In this case, to generate an IP list, you can use the Bash shell property as ranges. If you specify two characters through two points in curly brackets, the shell itself lists all the options in this range. To make it clear, here are some examples:

echo {a..c}
a b c
 
echo {a..x}
a b c d e f g h i j k l m n o p q r s t u v w x
 
echo {x..g}
x w v u t s r q p o n m l k j i h g
 
echo {0..7}
0 1 2 3 4 5 6 7

I think everything is obvious in them.

To generate a list of IP addresses in the range 185.117.153.1-255 you can run:

echo 185.117.153.{1..255}

But the problem is that the addresses are separated by a space, not a newline character. Therefore, we need to replace each space with a newline symblol:

echo 185.117.153.{1..255} | tr " " "\n"

Now that we have verified that everything works as we expected, we redirect the output to save the addresses to a file:

echo 185.117.153.{1..255} | tr " " "\n" > ip.txt

If ranges are needed in other octets, this is done in a similar way.
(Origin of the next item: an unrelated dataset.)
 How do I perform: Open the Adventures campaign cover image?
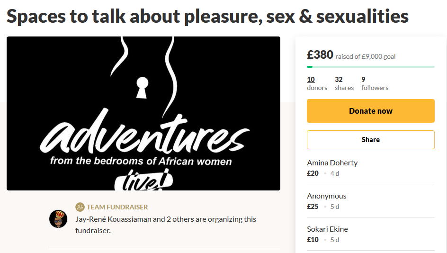[143, 113]
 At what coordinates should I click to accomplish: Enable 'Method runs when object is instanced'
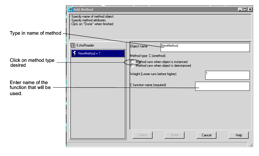(x=132, y=62)
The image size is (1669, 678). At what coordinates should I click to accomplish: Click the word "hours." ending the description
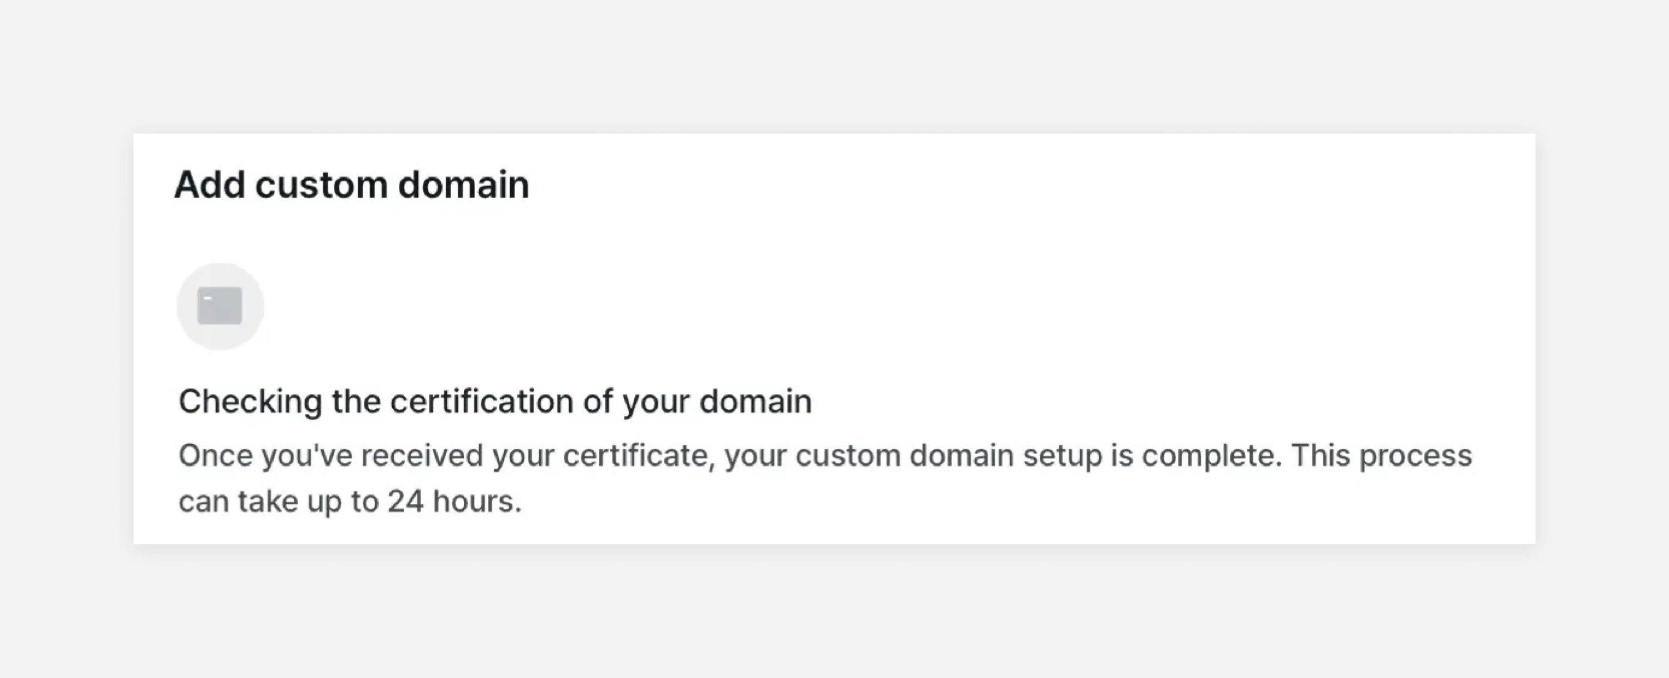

For example, I want to create an address range of 185.117.151-155.1-255, then:

echo 185.117.{151..155}.{1..255} | tr " " "\n"

If the range is specified using a mask, for example: 185.117.153.0/20, then not everyone can say easy which addresses are included there, use the sipcalc program for this:

sipcalc 185.117.153.0/20

You will see something like this:

-[ipv4 : 185.117.153.0/20] - 0
 
[CIDR]
Host address        - 185.117.153.0
Host address (decimal)  - 3111491840
Host address (hex)  - B9759900
Network address     - 185.117.144.0
Network mask        - 255.255.240.0
Network mask (bits) - 20
Network mask (hex)  - FFFFF000
Broadcast address   - 185.117.159.255
Cisco wildcard      - 0.0.15.255
Addresses in network    - 4096
Network range       - 185.117.144.0 - 185.117.159.255
Usable range        - 185.117.144.1 - 185.117.159.254

In this output, find the line beginning with the Network range — it will contain the range in a clearer notation, for example, 185.117.144.0 - 185.117.159.255.